Ryerson honours prof who fought against same-sex marriage

Will she wave her honorary degree at the Pride Parade?


Margaret Somerville, the doyenne of Canadian academics opposed to same-sex marriage, will be given an honorary doctorate by Ryerson University — on the first day of Toronto’s Pride Week.

Outraged queer activists say that if the honorary degree can’t be withdrawn, the presentation should at least not occur during Pride.

Somerville, a professor in both the law and medicine faculties at McGill, specializes in the ethics of science and technology, has been particularly outspoken about the issue of same-sex marriage and the risk of harm to children. She is being awarded the degree at the Graduate Studies convocation on Mon, Jun 19.

“A university needs to take a person’s whole record into consideration when they bestow an honorary doctorate,” says Gilles Marchildon, executive director of national lobby group Egale Canada. “Somerville’s views on LGBT [lesbian, gay, bisexual, trans] equality are something that are quite public, so in a sense what Ryerson could be saying is that it doesn’t matter.”

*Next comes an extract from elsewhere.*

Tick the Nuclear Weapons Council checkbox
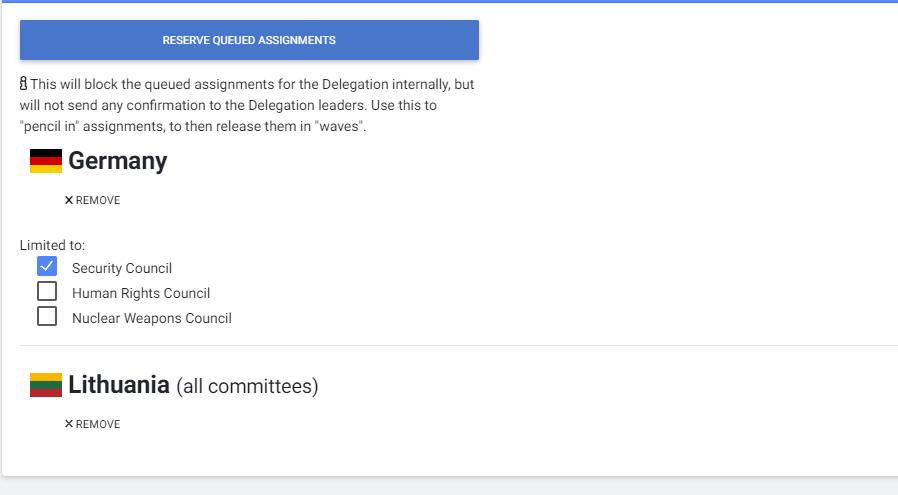Image resolution: width=898 pixels, height=495 pixels. [x=47, y=316]

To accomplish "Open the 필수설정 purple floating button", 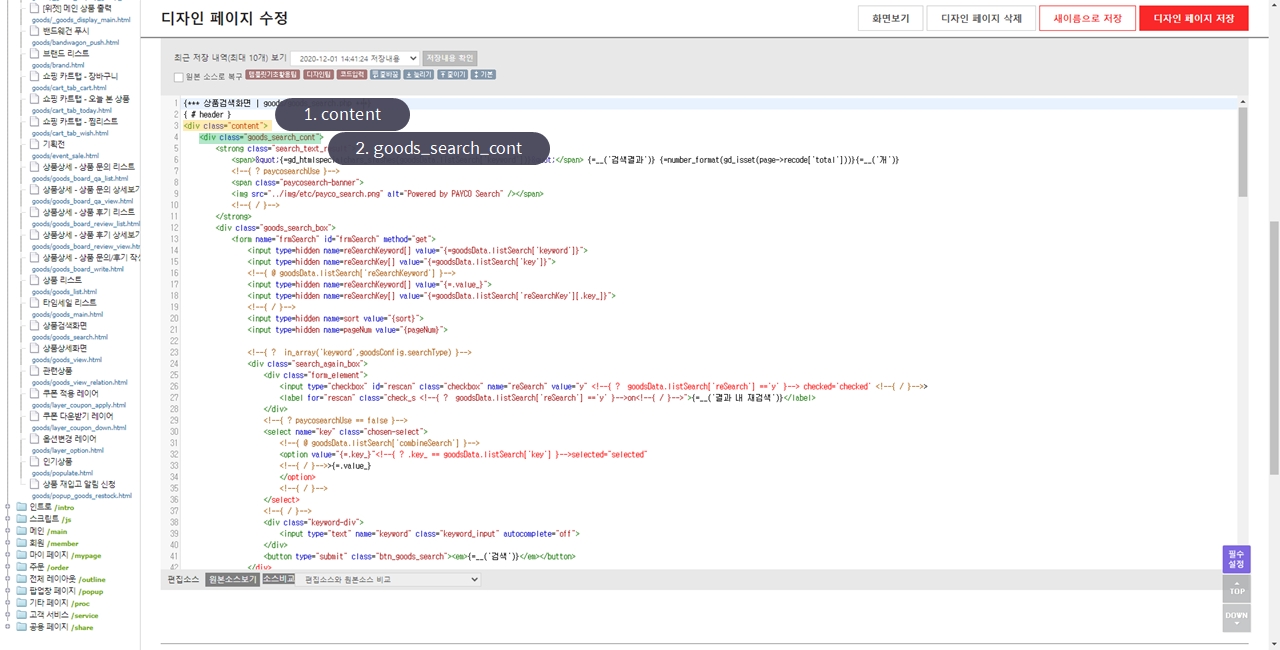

In a 2003 article in the Ottawa Citizen Somerville wrote, “[Same-sex marriage] would also, unavoidably, be a societal declaration that children don’t have any basic right to know who their biological parents are and that they don’t need both a mother and a father. Same-sex marriage makes children’s rights secondary to adults’. It contravenes the ethical principle that children, as the most vulnerable people, must come first.”

In a 2005 Montreal Gazette article, Somerville uses the slippery slope argument, connecting same-sex relationships to incest.

“The laws against consanguineous marriage — marrying a close relative — could also be challenged if marriage has nothing to do with procreation,” wrote Somerville.

Brent Hawkes, pastor at the Metropolitian Community Church Of Toronto, was outraged when he first learned of the honour. After a flurry of phone calls and in particular a discussion with Maurice Yeates, Ryerson’s dean of Graduate Studies, Hawkes has calmed down — somewhat.

“I still think it was a bad decision and a potentially harmful decision,” says Hawkes, who is considering organizing a protest event. “Ryerson needs to do something to counteract the impression that they are honouring homophobia. Ryerson has done good things in the past; this sends a bad message that very much needs to be counteracted.”

Mandy Ridley, summer coordinator for RyePride, Ryerson’s queer students’, says they are planning a response. Ryerson University officials did not respond to Xtra’s calls by press time.